240. Search a 2D Matrix II

Write an efficient algorithm that searches for a value in an m x n matrix. This matrix has the following properties:
Integers in each row are sorted in ascending from left to right.
Integers in each column are sorted in ascending from top to bottom.
Example:

Consider the following matrix:
[
  [1,   4,  7, 11, 15],
  [2,   5,  8, 12, 19],
  [3,   6,  9, 16, 22],
  [10, 13, 14, 17, 24],
  [18, 21, 23, 26, 30]
]
Given target = 5, return true.
Given target = 20, return false

难度：medium

题目：设计高效算法在矩阵中搜索给定的值。矩阵特性如下：每行元素从左到右递增，每列元素从上到下递增。

思路：在第一个行中找出首元素大于target的列，在第一个列中找出首元素大于target的行。
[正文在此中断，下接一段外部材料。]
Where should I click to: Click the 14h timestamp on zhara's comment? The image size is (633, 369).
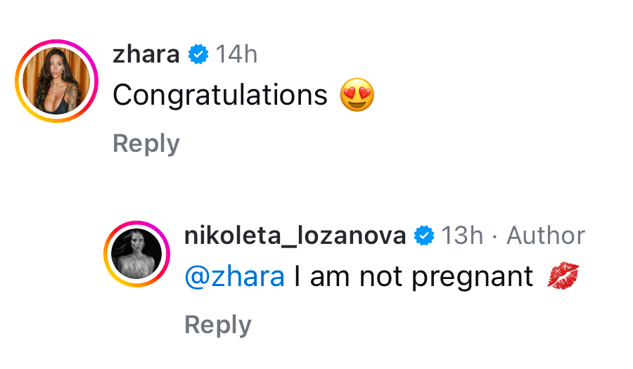[236, 54]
然后对每行进行二叉搜索。

Runtime: 6 ms, faster than 97.21% of Java online submissions for Search a 2D Matrix II.
Memory Usage: 46.6 MB, less than 23.14% of Java online submissions for Search a 2D Matrix II.

class Solution {
    public boolean searchMatrix(int[][] matrix, int target) {
        if(matrix.length == 0 || matrix[0].length == 0) {
            return false;
        }
        
        int m = matrix.length, n = matrix[0].length;
        int row = 0, column = 0;
        for (; column < n; column++) {
            if (matrix[0][column] > target) {
                break;
            }
        }
        for (; row < m; row++) {
            if (matrix[row][0] > target) {
                break;
            }
        }
        
        for (int i = 0; i < row; i++) {
            if (Arrays.binarySearch(matrix[i], 0, column, target) >= 0) {
                return true;
            }
        }
        return false;
    }
}